The Bucktown duo have made a decent album here but there are a few problems. Firstly, there’s too many features from non-Boot Camp rappers making The All sound like any random Hip-Hop album rather than a B.C.C. release. There’s a few mediocre R’N’B choruses in “Ocean Drive” and “Letter 4 U” (which is reminiscent of 2Pac’s “Dear Mama” but much less emotional). There’s also an extremely corny sounding hook in “We Good” and let’s not mention the dodgy-looking “hiding one eye” pose on the album cover.
That’s not to say that this release is vastly disappointing either. “Dreamland” is a sentimental rap track that you want to go back and listen to again. There’s lyrics in “Let Me Tell Ya” (“Heltah Skeltah means war” and “Sound Bwoy Burial”) that reminds the listener of old-school Boot Camp Clik and the Jackson 5 sample punctuates the track nicely (“One Time” also relies heavily on remembering the good ol’ days with its B.C.C. lyrical references). “The A.L.L.” (which utilises a vocal sample in a way that invokes Stoupe of Jedi Mind Tricks) is very different for Tek and Steele but generally this album isn’t unique or distinctive.
In my opinion, the standout tracks are “DreamLand”, “Let It Go”, “Let Me Tell Ya”, “The A.L.L.”, and “StahfAllah” and the opening and closing songs are also worth checking out.
Okay, so the sounds are consistent and the album does generally flow well from beginning to end, and yes, 9th Wonder’s steady, soulful sounds are perfectly fine but they do sound a little tired these days, considering that his particular style has been doing the rounds for the past decade and a half. The overall soundscape of The All therefore, makes you wanna get Da Beatminerz back in the studio with these two to make something akin to material from their heyday.

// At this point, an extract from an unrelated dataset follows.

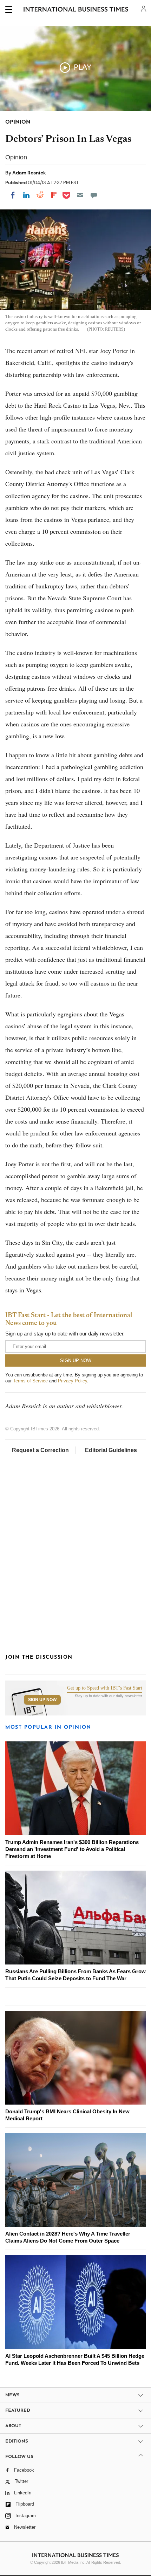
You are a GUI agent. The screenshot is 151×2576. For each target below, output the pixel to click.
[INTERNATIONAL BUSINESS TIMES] (76, 10)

I’m all for a change of direction and notions of positivity but The All does this in a way that isn’t completely enjoyable, at least not all the way through. I will acknowledge that Smif-N-Wessun have been making music for around 25 years so a change of pace is to be expected but with rappers such as KRS-One maintaining their original style for much longer, it’s not like it can’t be done. The All therefore, isn’t 90s Smif-N-Wessun, this isn’t the youthful Boot Camp Clik that we grew up with, this is a couple of veterans of the game showing their growth and maturity, unfortunately “mature” can sometimes be a synonym for declining or waning. So if like me, you were hoping for another Shinin’ you’ll be disappointed. Not that an MC or a group should churn out the same thing again and again but when you’ve created something as memorable as Dah Shinin’, you’d hope that its creators would attempt to make something similar at some point in their career (and with the close of “We Good” using the same sample as “Shinin… Next Shit”, it makes you wonder what could have been). As Tek says in “Testify”: “they said take ’em back to Dah Shinin’ but they don’t know the shape that my mind’s in”. I guess fans will have to take this album as intended: not as a sequel to anything the duo have made before but a new chapter in Smif-N-Wessun’s career.